Exercise requirements:
Your result should be the lines holding the word "computer", copied from the entries below.

Supplied data:
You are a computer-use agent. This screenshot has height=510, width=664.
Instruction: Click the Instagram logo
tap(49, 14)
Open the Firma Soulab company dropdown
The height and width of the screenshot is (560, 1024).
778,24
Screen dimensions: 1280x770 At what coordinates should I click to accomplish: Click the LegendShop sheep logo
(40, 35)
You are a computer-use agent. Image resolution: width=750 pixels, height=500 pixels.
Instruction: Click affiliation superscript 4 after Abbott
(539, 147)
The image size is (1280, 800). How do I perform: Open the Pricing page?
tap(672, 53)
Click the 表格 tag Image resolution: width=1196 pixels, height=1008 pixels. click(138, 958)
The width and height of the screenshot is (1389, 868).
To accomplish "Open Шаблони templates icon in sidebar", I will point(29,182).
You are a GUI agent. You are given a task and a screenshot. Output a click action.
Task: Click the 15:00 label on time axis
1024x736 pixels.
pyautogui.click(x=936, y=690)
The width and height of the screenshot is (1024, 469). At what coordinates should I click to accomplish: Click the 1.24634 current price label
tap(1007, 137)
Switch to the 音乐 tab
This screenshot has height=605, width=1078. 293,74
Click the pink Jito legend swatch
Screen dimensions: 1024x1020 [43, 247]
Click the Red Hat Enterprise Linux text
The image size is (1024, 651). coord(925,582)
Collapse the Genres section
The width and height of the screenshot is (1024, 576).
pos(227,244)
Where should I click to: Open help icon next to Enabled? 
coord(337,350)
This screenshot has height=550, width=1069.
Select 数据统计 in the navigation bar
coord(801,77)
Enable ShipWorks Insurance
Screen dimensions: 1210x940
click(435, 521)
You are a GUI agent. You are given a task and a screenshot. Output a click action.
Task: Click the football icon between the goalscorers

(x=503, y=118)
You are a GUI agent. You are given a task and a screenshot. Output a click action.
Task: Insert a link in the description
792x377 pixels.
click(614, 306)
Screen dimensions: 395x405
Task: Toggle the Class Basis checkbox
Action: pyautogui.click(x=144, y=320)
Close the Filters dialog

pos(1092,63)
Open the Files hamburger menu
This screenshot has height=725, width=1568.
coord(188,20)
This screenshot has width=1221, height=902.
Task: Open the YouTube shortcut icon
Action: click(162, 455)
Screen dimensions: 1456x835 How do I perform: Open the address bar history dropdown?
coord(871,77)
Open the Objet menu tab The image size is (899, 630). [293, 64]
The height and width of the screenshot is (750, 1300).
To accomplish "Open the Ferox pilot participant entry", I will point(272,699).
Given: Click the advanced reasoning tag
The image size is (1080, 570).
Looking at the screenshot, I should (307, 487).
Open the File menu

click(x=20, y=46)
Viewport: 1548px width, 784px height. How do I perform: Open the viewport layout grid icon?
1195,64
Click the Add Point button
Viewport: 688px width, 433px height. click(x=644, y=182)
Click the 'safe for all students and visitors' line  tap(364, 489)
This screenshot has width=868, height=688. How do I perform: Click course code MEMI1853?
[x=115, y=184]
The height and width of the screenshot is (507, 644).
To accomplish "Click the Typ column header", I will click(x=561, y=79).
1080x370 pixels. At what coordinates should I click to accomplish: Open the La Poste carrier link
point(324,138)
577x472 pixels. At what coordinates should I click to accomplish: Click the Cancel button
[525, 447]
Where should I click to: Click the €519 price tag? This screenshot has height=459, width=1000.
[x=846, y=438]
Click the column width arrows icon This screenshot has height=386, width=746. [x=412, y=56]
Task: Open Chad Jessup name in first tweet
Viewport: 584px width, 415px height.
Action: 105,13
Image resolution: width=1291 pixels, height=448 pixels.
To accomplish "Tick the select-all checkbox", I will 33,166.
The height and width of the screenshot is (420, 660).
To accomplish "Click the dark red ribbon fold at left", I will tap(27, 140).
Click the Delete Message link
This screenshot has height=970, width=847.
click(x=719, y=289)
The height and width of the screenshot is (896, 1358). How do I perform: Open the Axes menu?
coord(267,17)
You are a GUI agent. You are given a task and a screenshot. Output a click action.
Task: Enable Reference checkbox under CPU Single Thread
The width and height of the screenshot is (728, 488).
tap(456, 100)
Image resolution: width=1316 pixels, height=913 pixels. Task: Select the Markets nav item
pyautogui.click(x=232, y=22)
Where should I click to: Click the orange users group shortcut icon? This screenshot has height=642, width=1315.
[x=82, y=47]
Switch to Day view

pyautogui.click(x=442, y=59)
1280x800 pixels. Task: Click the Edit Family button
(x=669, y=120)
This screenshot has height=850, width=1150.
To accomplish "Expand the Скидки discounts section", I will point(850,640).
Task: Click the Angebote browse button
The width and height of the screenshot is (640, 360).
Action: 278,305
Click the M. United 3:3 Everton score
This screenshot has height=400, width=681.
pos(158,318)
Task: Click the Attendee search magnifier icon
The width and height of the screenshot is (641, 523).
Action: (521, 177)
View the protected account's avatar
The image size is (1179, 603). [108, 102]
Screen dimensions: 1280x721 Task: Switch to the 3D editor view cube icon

Task answer:
You are a computer-use agent. This screenshot has height=510, width=664.
You are a computer-use agent. Image resolution: width=750 pixels, height=500 pixels.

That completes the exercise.